* _TRY IT_: Having found the line containing "You are a computer-use" in the records below, copy that line and each later one exactly, dropping pictures.

---- DATASET

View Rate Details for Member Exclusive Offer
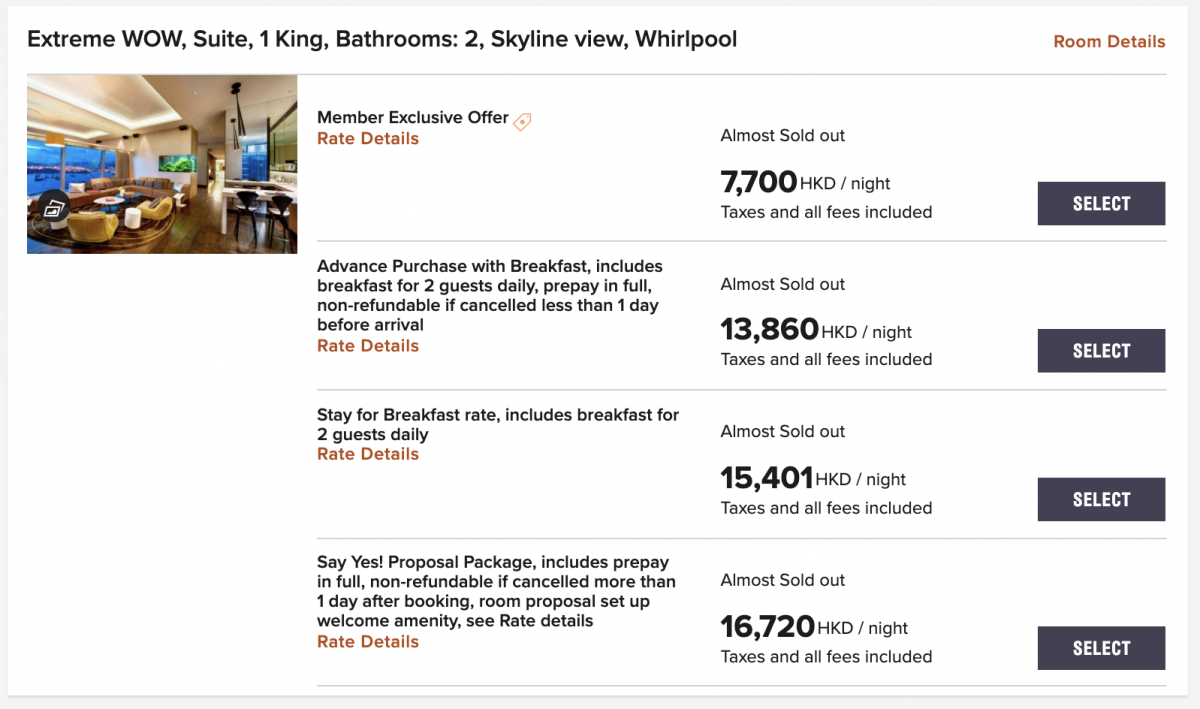The width and height of the screenshot is (1200, 709). (368, 139)
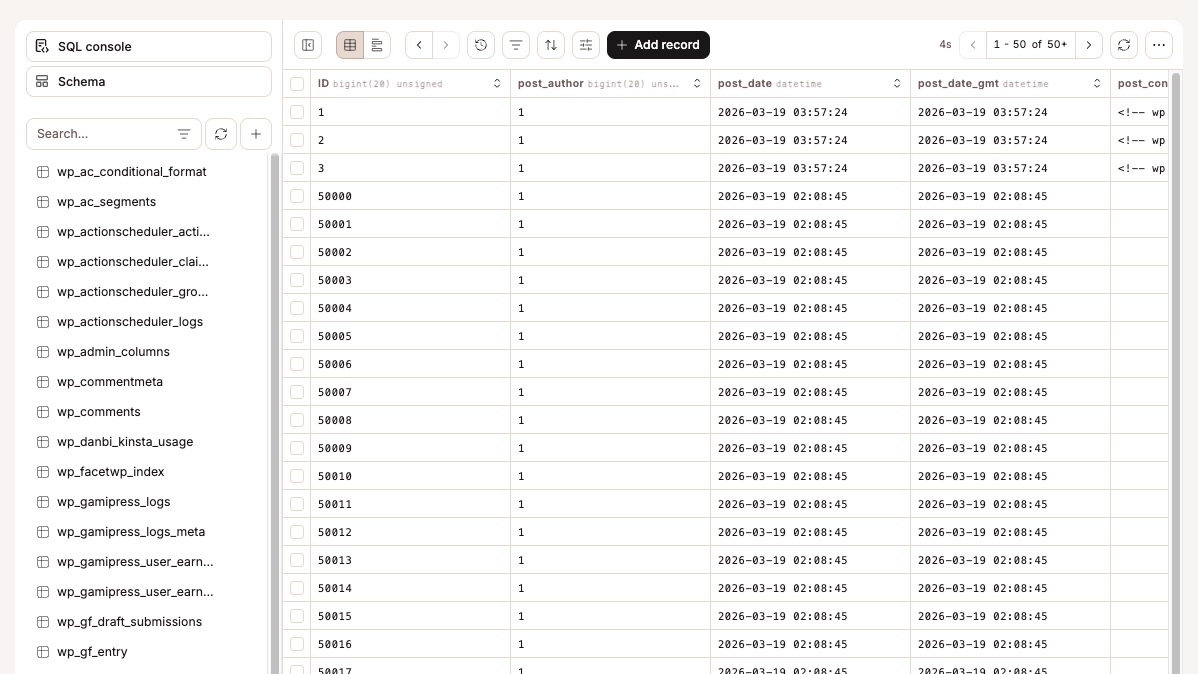Refresh the table data
This screenshot has width=1198, height=674.
1124,45
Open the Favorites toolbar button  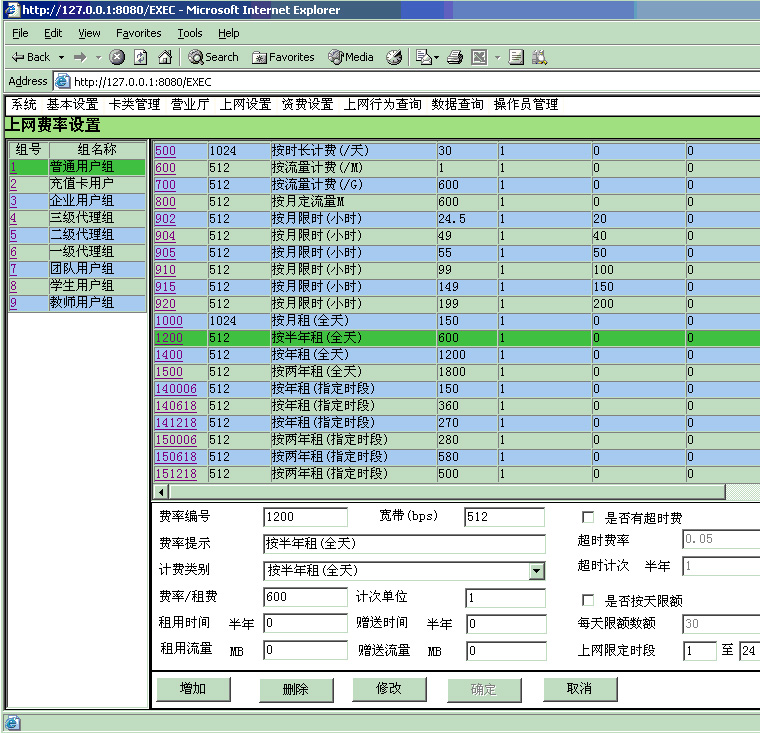pos(283,57)
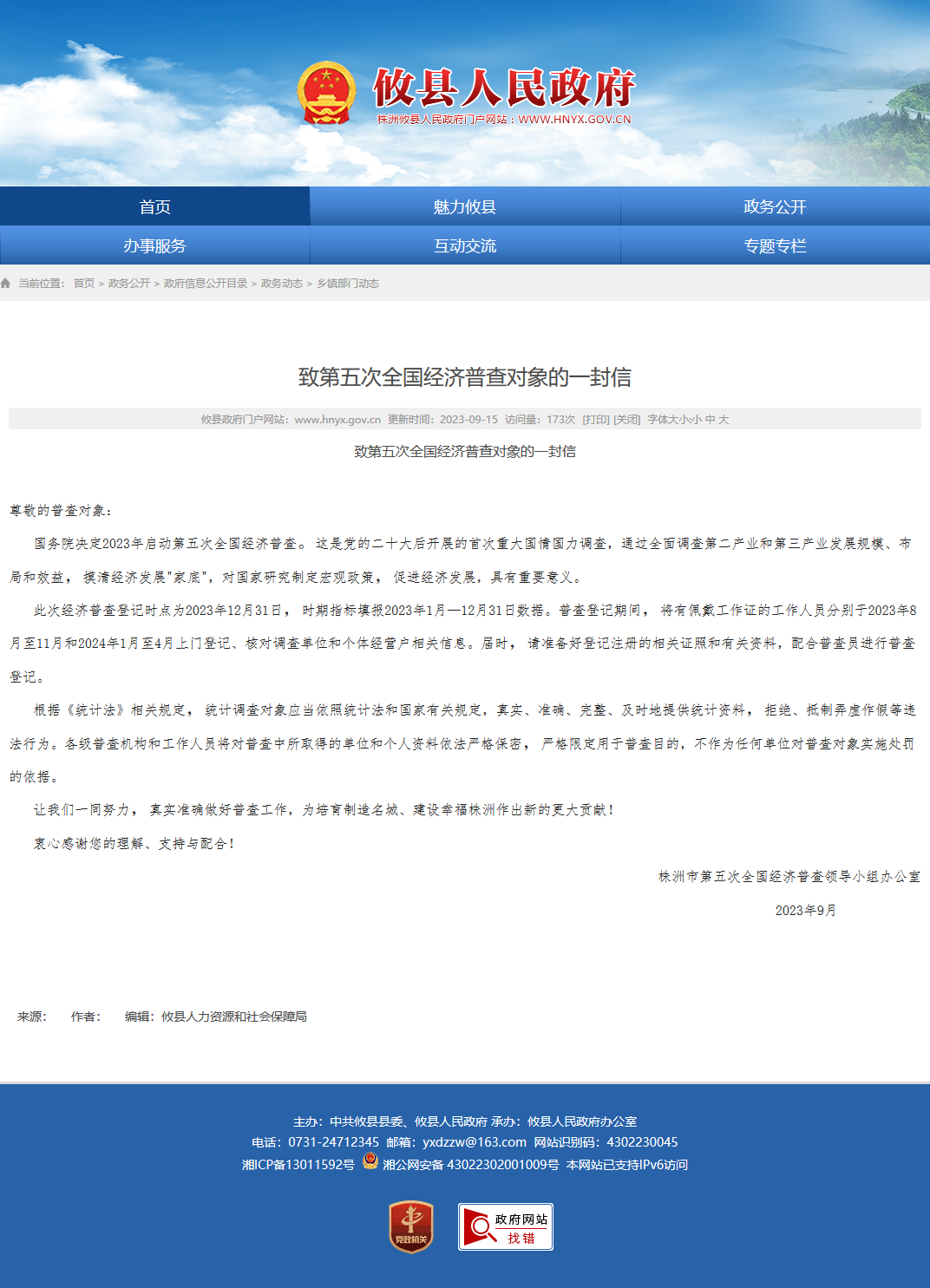The image size is (930, 1288).
Task: Select the 办事服务 menu item
Action: [154, 245]
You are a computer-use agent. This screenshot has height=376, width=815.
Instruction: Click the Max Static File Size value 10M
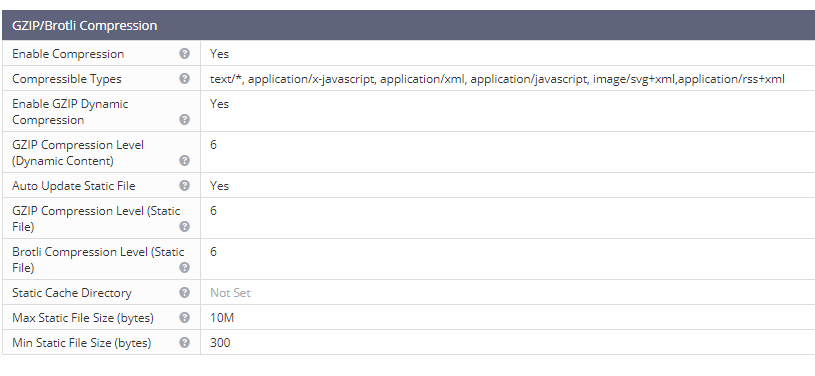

--------

* _PROBLEM SOLUTION_:
You are a computer-use agent. This screenshot has height=376, width=815.
Instruction: Click the Max Static File Size value 10M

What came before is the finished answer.